## Given text
Vladimir Nabokov

NABOKV-L post 0010958, Sun, 23 Jan 2005 12:46:17 -0800

Subject
Re: Fwd: TT-20 Ajar doors, beams of light, and misprints
Date
Body

Dear Don and E. Naiman

Since the reference to a slip of light through a door was mentioned in its
special relief along VN´s several texts - and although I cannot find the
exact quotation at the moment - I´d like to refer E.Naiman to "Speak,
Memory" and to the Mademoiselle chapter ( but I´m not sure!) where VN
describes his suffering with insomnia and the consoling light that came from
the slanted light under her door and the terror he experienced after she put
out the light and went to sleep.
Jansy

----- Original Message -----
From: "Donald B. Johnson" <chtodel@gss.ucsb.edu>
To: <NABOKV-L@LISTSERV.UCSB.EDU>
Sent: Sunday, January 23, 2005 4:41 PM
Subject: Fwd: TT-20 Ajar doors, beams of light, and misprints


> from E. Naiman
>
> Going over a few of the chapters I had not spent much time on last
> fall.

## What the task asks
Copy out the part of the Nabokov mailing-list post that opens with the words containing "Dear Don and" and closes with "went to sleep.". The listing is separate material, unrelated to the Nabokov mailing-list post.

## Data provided

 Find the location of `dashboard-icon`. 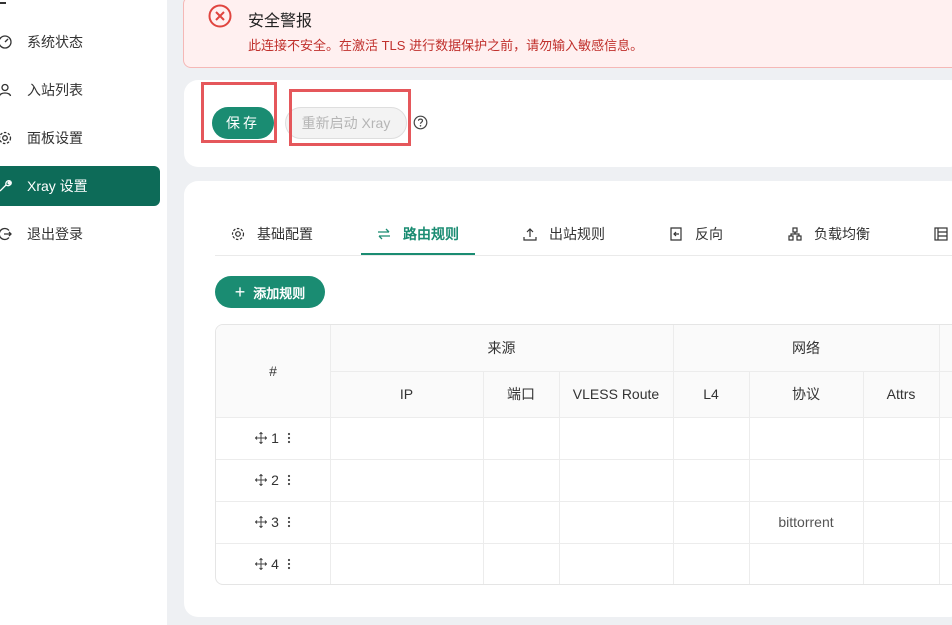

dashboard-icon is located at coordinates (6, 42).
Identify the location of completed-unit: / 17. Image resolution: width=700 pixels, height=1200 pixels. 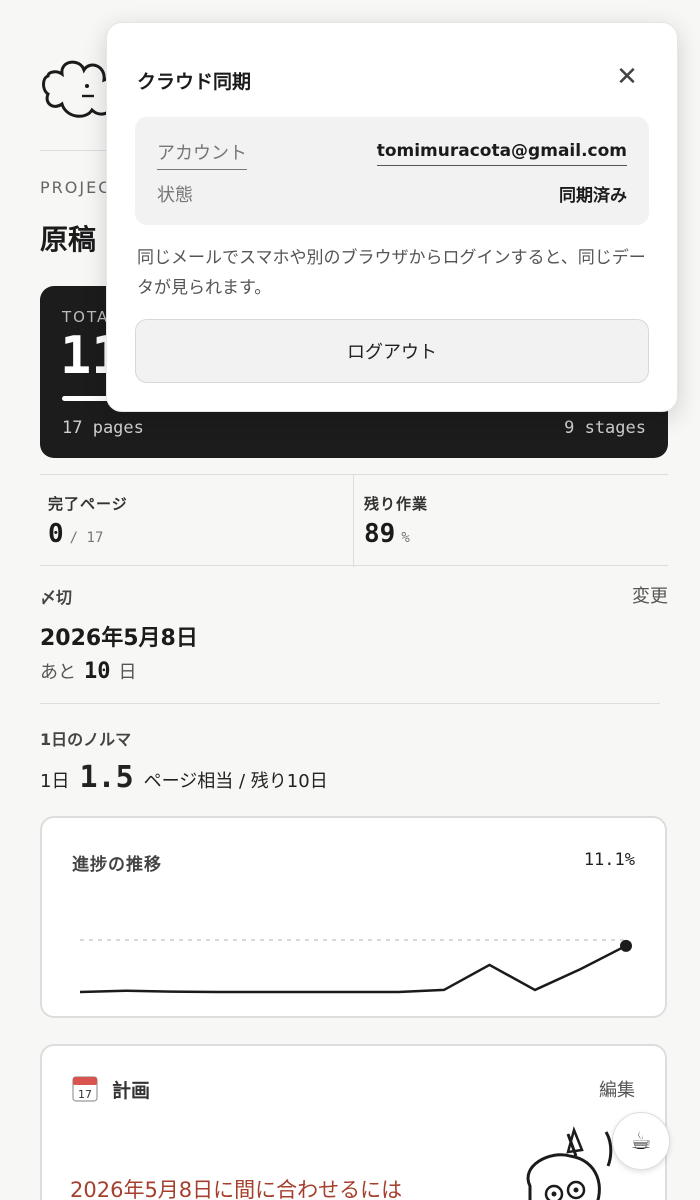
(86, 538).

## Answer section
Dear Don and E. Naiman

Since the reference to a slip of light through a door was mentioned in its
special relief along VN´s several texts - and although I cannot find the
exact quotation at the moment - I´d like to refer E.Naiman to "Speak,
Memory" and to the Mademoiselle chapter ( but I´m not sure!) where VN
describes his suffering with insomnia and the consoling light that came from
the slanted light under her door and the terror he experienced after she put
out the light and went to sleep.